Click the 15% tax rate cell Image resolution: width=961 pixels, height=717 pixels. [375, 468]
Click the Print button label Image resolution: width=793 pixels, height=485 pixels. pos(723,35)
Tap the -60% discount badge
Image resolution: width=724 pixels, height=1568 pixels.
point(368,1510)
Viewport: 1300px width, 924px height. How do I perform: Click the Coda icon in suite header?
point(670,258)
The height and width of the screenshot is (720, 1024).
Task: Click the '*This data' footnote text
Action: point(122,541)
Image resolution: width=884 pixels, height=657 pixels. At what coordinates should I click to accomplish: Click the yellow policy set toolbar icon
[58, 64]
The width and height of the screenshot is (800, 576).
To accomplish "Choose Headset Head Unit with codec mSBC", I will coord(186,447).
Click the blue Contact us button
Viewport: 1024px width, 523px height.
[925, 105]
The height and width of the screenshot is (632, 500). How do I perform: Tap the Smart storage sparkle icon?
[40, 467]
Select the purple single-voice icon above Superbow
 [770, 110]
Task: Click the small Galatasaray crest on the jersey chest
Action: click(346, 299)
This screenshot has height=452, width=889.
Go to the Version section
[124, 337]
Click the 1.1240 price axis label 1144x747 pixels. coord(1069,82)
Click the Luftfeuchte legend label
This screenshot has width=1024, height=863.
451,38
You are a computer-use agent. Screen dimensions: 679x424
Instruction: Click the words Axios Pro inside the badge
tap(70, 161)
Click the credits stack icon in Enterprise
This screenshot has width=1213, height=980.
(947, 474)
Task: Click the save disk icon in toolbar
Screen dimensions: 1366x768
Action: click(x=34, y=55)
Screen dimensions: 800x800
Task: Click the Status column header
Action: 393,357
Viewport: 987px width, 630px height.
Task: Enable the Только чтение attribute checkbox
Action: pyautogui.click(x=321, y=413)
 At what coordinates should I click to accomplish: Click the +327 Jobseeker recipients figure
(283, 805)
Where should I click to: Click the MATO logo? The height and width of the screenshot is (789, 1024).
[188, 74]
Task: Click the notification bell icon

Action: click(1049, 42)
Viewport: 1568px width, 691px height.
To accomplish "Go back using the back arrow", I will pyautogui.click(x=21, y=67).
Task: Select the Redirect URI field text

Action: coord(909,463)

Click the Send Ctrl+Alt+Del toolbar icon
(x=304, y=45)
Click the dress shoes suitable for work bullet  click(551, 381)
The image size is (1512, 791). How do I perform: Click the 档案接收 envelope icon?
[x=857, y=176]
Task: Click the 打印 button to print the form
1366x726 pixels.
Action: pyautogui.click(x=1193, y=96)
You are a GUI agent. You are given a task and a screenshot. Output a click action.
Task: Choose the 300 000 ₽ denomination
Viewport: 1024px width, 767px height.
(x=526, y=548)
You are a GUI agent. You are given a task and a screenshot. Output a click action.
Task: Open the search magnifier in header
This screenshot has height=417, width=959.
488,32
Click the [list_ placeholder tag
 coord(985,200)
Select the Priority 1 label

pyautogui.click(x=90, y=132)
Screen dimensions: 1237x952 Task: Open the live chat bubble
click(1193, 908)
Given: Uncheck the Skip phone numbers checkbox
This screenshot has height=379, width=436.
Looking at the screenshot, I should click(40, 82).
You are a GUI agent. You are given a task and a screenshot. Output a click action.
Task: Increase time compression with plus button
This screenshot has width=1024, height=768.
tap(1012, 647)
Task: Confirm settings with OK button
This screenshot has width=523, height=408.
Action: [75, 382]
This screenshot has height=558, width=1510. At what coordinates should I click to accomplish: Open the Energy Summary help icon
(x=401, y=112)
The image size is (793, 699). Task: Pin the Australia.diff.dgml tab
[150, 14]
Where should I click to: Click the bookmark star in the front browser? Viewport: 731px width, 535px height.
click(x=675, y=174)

====

Task item. If a line falls between the first line of the records and the line containing "The width and", inclusive, repeat it exactly; leave out all others.

Exercise answer.
Click the 15% tax rate cell Image resolution: width=961 pixels, height=717 pixels. [375, 468]
Click the Print button label Image resolution: width=793 pixels, height=485 pixels. pos(723,35)
Tap the -60% discount badge
Image resolution: width=724 pixels, height=1568 pixels.
point(368,1510)
Viewport: 1300px width, 924px height. How do I perform: Click the Coda icon in suite header?
point(670,258)
The height and width of the screenshot is (720, 1024).
Task: Click the '*This data' footnote text
Action: point(122,541)
Image resolution: width=884 pixels, height=657 pixels. At what coordinates should I click to accomplish: Click the yellow policy set toolbar icon
[58, 64]
The width and height of the screenshot is (800, 576).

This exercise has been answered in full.